Warning: This review reveals some details of the film’s plot
I’m at a loss to understand why any American travels to Europe at all. It’s such a foreboding place, full of language barriers, murder, missing relatives… From The Vanishing to Frantic to Unknown, it’s long been shown that if you want to lose something; your wife, your identity, your job; the Euro Zone is the place to do it.
The Cold Light of Day forces our attention on Spain and an imperilled traveller in the hulking form of Henry Cavill. He doesn’t exactly show up with a copy of Lonely Planet stowed under his arm, nor does he stop to ask everyone if they speak English, the usual red flag to Euro gangsters, but then he doesn’t have to; his American fam are already there: Brooding Bruce Willis, a younger, weedier, spectacled brother who’s obviously not going to be involved in the action to come and two ornamental women; a wife who looks motherly, later vulnerable and brother’s girlfriend, who gets a character building bikini sunbathing scene on the deck of the family boat.
When Bikini Girlfriend has an accident, thanks to an errant wave and a loose mast, Cavill, being the only family member with the requisite muscle mass required to swim ashore, is promptly dispatched to buy painkillers. When he returns both boat and fam are gone, and so begins a faintly Hitchcockian hunt for the missing brood, in which pensive Paterfamilias Willis returns for just long enough to establish his identity as a CIA agent and the Maguffin’s as a briefcase that everyone will kill for. Job done, he’s murdered, leaving the inexperienced (but psychically well prepared) son to dodge the bullets.
That Cavill doesn’t know anymore than we do works to Day‘s advantage because this makes its ramshackle, sometimes chaotic construction an extension of the leading man’s blindsided understanding of events.

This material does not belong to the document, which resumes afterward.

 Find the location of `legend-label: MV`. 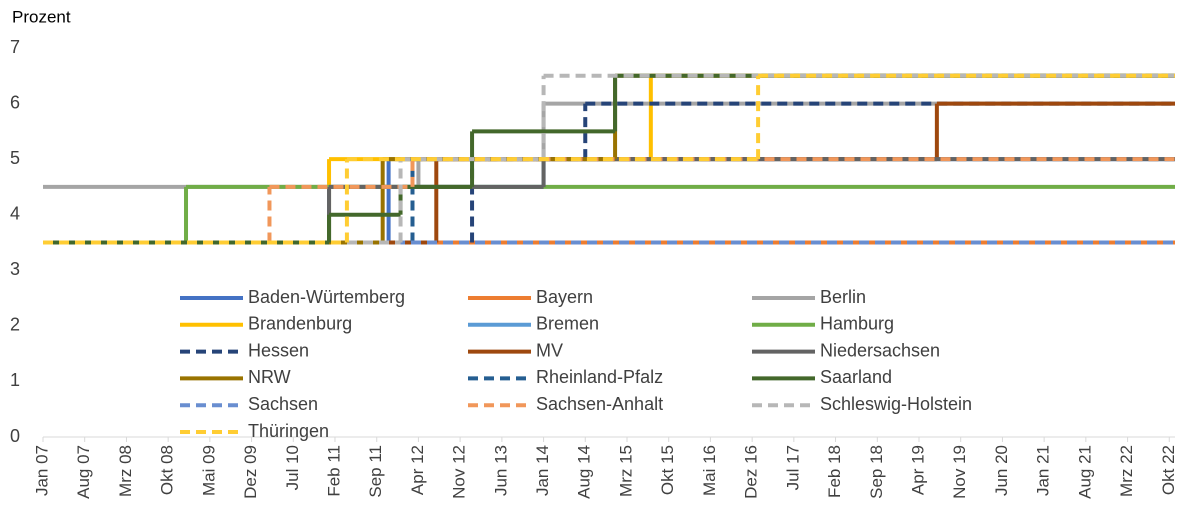

legend-label: MV is located at coordinates (550, 350).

Director Mechri doesn’t think we should be any clearer about the line of incident than Cavill. Consequently his zealous editor judiciously subdivides each slice of action.
If there’s an awkward disconnect between some performances and the emotional register of early scenes (formative exchanges between Cavill and Willis look as though their lines have been dubbed onto footage from a different movie) it’s not the end of the world; …Day soon settles down, becoming an occasionally involving, always brusque chase movie that doubles as a whirlwind tour of Madrid.

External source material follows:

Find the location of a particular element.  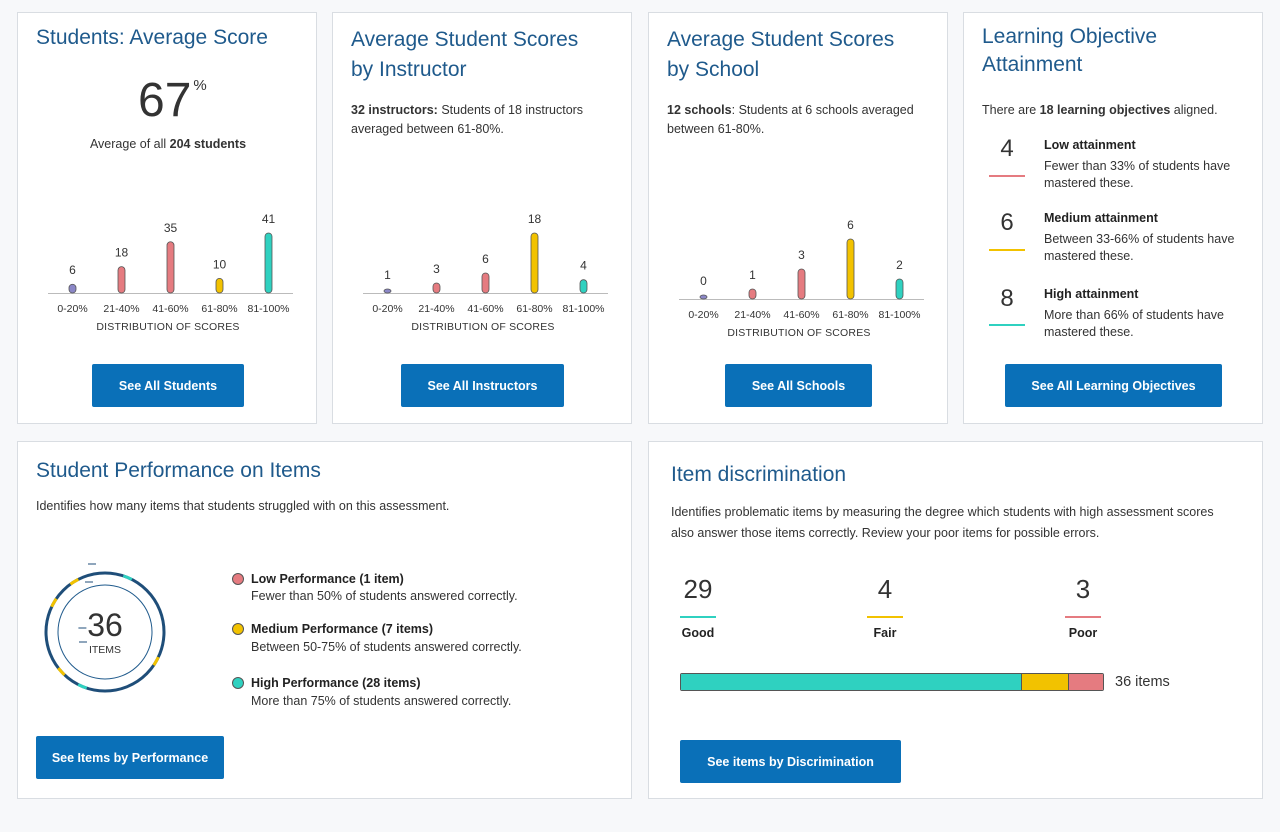

fair-segment is located at coordinates (1044, 682).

Minor visual flourishes from Mechri aside, this is mostly routine stuff, (though Cavill’s feminoid is reassuringly not a lover plucked in extremis but something more interesting) begging the question, why did the likes of Willis and Sigourney Weaver sign up? A free holiday in Spain is a tempting answer; this alone, surely, explains the blink-and-you’ve-already-missed-it performance from Colm Meaney as the government agent with two lines. Of course 38 seconds with Meaney is a thing of beauty, and he certainly gilds those fleeting pronouncements (it’s all in the intonation) but was it really worth the great man’s time? I could have played that part.